Being able to collaborate more closely with the Web content development community, with all its inventiveness and agility, would have major benefit for publishers. Through the usage of a universal, interoperable format, it will let publishers concentrate on engaging with the content authors to produce finished and high quality content, and rely on the Web content community to deal with the more sophisticated technical issues (such as intricacies of CSS or of SVG). Possible future content formats on the Web (e.g., 3D rendering) or various interactive Web programs (e.g., visualization tools like D3) will also naturally flow into the realm of publishers through EPUB-WEB and hence increase the publishers’ possibilities. This is especially true for areas of publishing that are traditionally at the leading edge of electronic content, such as STM and educational publishing (see also the section on scholarly publishing below). Basically, a more converged platform, instead of parallel universes, will support more tools and services and a much larger population of trained practitioners."

to

"Book publishers are investing in the development of technical expertise in web technologies. People with technical expertise by anyone other than information technology departments were not previously required in traditional publishing workflows. However, while gaining some understanding of technical topics is important to new and future publishing workflows, the lack of communication between the trade publishers and web application developer communities is resulting in unnecessary duplication and investments in effort.

Collaboration between the web content development and publishing communities will result in major benefits to publishers. Adopting a universal and interoperable format means publishers can concentrate on engaging content authors in the production of high quality content. The web content development community can be relied on to deal with sophisticated technical issues (e.g., CSS, SVG). Potential future web content formats (e.g., 3D rendering) and various interactive web programs (e.g., visualization tools like D3 [Jean note: better be prepared to tell people what D3 is...]) will naturally flow into the publishing realm through EPUB-WEB, hence increasing publishers' opportunities to sell new content products across the board.

Realizing new opportunities is a reality for publishers traditionally considered to be on the leading edge of technological advances in working with content. These publishers include STM and educational publishing houses, as well as scholarly and journal publishing organizations (see the section on scholarly publishing in this document).
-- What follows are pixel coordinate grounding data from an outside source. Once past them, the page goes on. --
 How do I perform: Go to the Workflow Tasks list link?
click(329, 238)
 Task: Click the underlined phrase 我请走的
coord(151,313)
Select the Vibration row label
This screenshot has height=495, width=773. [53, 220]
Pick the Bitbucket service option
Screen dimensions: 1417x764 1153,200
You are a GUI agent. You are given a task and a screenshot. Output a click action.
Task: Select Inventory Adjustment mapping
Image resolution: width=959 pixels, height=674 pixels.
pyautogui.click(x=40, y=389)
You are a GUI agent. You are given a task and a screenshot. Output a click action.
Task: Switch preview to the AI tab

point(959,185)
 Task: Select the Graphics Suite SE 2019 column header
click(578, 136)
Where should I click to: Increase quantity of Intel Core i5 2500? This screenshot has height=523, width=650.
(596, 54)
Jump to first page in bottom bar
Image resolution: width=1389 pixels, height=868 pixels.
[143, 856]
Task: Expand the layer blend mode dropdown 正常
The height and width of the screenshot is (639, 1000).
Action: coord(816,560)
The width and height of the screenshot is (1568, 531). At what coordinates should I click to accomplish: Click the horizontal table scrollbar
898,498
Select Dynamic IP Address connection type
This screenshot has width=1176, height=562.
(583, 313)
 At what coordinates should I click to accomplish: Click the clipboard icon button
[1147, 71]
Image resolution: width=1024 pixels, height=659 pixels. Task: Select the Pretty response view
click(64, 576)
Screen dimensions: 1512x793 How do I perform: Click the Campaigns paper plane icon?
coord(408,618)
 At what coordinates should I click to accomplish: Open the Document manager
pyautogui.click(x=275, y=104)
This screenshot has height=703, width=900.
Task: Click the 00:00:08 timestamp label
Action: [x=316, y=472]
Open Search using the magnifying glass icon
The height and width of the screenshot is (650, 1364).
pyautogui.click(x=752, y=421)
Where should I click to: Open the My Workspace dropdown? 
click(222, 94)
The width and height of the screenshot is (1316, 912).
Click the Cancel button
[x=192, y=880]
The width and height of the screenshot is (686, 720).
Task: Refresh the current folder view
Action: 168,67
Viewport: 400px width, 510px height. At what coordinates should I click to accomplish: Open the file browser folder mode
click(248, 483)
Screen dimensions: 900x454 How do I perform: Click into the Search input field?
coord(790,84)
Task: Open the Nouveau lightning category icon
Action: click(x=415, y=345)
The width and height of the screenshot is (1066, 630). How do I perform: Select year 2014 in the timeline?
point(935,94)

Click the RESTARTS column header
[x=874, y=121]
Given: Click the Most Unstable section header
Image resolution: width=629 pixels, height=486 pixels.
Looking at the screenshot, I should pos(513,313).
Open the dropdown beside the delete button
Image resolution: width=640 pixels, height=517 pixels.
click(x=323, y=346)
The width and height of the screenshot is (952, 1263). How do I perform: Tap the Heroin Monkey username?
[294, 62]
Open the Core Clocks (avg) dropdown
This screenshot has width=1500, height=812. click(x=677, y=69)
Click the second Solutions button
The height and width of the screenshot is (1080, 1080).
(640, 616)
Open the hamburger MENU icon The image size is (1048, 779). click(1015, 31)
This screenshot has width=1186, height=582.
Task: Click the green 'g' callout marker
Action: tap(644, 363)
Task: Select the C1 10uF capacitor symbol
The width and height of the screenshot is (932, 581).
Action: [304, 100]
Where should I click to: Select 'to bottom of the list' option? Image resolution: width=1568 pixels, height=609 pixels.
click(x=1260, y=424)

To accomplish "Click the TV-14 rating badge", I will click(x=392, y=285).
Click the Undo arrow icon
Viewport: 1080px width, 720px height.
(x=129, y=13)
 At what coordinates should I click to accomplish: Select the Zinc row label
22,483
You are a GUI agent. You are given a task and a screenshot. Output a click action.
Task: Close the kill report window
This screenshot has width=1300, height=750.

A converged platform will support more tools and services and a much larger population of trained practitioners compared to the current state of working in parallel universes."

Rewrite to make sense to mere mortals

"EPUB can be considered to be at an inflection point."

What exactly do you mean by "inflection point"? Are you trying to avoid the overused "tipping point" cliche? Mere mortals will understand "tipping point" more quickly than "inflection".

Forms as used case; protection issues

(Comment from Thierry Michel, reproduced with his permission)

Ivan,

An interesting use case are documents including forms, that one may want to download from the web and fill in locally and off line, and resend the filled form as a package. This could probably be achived with EPUB-WEB as with all OWP technologies.

So maybe adding a few words about forms could be of interest.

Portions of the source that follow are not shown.